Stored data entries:
[Start of Attachment]

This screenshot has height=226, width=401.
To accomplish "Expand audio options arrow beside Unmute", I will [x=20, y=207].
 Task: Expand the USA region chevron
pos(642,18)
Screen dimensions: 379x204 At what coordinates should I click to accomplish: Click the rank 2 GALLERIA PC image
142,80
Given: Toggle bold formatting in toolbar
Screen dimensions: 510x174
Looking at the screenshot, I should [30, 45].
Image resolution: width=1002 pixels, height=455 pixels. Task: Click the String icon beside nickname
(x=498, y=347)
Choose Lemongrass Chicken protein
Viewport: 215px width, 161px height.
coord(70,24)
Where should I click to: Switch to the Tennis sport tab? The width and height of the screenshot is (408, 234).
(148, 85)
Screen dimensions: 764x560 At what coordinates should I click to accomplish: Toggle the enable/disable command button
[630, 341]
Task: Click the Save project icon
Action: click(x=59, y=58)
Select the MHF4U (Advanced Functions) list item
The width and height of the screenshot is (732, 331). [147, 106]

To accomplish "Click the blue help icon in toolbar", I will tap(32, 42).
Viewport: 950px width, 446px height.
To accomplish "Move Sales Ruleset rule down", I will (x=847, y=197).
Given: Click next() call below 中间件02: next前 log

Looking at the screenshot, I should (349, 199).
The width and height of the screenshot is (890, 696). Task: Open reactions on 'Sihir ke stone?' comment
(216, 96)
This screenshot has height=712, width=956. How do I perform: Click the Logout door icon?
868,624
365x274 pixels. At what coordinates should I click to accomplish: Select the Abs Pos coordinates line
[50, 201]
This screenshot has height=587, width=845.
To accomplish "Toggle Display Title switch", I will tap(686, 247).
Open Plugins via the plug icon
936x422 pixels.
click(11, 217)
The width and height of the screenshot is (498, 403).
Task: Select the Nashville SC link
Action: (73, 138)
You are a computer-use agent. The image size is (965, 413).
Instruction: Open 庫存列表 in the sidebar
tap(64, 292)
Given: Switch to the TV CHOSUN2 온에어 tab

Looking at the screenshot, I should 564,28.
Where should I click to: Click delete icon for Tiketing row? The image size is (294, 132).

[End of Attachment]

▸ Work order
Please print exactly the lines from the one containing "Instruction: Open 庫存列表 in the sidebar" through the last line of the records, both included, and nothing else.

▸ Completed exercise
Instruction: Open 庫存列表 in the sidebar
tap(64, 292)
Given: Switch to the TV CHOSUN2 온에어 tab

Looking at the screenshot, I should 564,28.
Where should I click to: Click delete icon for Tiketing row? The image size is (294, 132).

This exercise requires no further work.